Zu einer anderen Bewertung kann auch nicht führen, dass weitere strafrechtliche Verfehlungen des Klägers nicht bekannt geworden sind, denn ein ordnungsgemäßes Verhalten wird von jedem rechtstreuen Bürger, somit auch von einem Arzt als Normalfall erwartet und stellt kein besonderes Verhalten dar, das die vom Kläger begangenen Straftaten in Frage stellen könnte (vgl. Bayerischer VGH, Urt. v. 28.3.2007 - 21 B 04.3153 -, juris Rn. 50). Auch auf eine günstige Sozialprognose aus dem Strafverfahren kommt es daher nicht an. Die Tatsache, dass der Kläger sich bemüht, den von ihm verursachten Schaden wieder gut zu machen, ändert an der rechtlichen Beurteilung ebenfalls nichts. Denn zur Schadenswiedergutmachung besteht ohnehin eine rechtliche Verpflichtung (vgl. Bayerischer VGH, Beschl. v. 28.4.2010 - 21 BV 09.1993 -, juris Rn. 30).

Liegen die tatbestandlichen Voraussetzungen des § 5 Abs. 2 Satz 1 i.V.m. § 3 Abs. 1 Satz 1 Nr. 2 BÄO mithin vor, so hat der Widerruf der Approbation zwingend zu erfolgen; ein Ermessensspielraum ist dem Beklagten insoweit nicht eingeräumt. Ebenso wenig bedarf es - wie ausgeführt - einer zukunftsgerichteten Prognose dahingehend, ob der Kläger bei einer Fortsetzung seiner ärztlichen Tätigkeit erneut schwere, mit einem entsprechenden Ansehensverlust verbundene Verfehlungen begehen wird.

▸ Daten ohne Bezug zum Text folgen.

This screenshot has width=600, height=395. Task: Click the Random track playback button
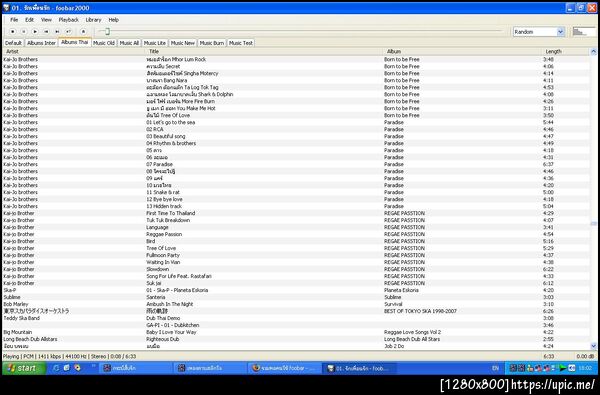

Der Widerruf der Approbation ist ungeachtet dessen, dass er einen erheblichen Eingriff in die Berufsfreiheit des Klägers (Art. 12 Abs. 1 GG) darstellt, auch im Übrigen nicht unverhältnismäßig. Im vorliegenden Fall sind die Voraussetzungen für den Widerruf der Approbation wegen Unwürdigkeit erfüllt, sodass sich die Verhältnismäßigkeit des Eingriffs aus der vom Gesetzgeber selbst getroffenen Wertung ergibt (vgl. BVerwG, Urt. v. 28.4.2010 - 3 C 22.09 -, juris Rn. 16). Eine Beschränkung der Approbation, also deren Teilwiderruf, ist nicht möglich, was sich zwingend aus dem Begriff der Approbation ergibt. Der Gesetzgeber hat dem Grundsatz der Verhältnismäßigkeit dadurch Rechnung getragen, dass er unter anderem für den Fall eines Widerrufs der Approbation die Möglichkeit eröffnet hat, einen Antrag auf Wiedererteilung der Approbation zu stellen und ggf. zunächst eine Erlaubnis zu einer erneuten Ausübung des ärztlichen Berufs nach § 8 BÄO zu erhalten (vgl. VG München, Urt. v. 3.12.2015 - M 16 K 14.3422 -, juris Rn. 21 ff.).

Ergänzend wird gemäß § 117 Abs. 5 VwGO auf den angefochtenen Bescheid Bezug genommen, dem der Einzelrichter in Gänze folgt.

Die Kostenentscheidung beruht auf § 154 Abs. 1 VwGO.

Die Entscheidung über die vorläufige Vollstreckbarkeit folgt aus § 167 VwGO i.V.m. §§ 708 Nr. 11, 711 ZPO.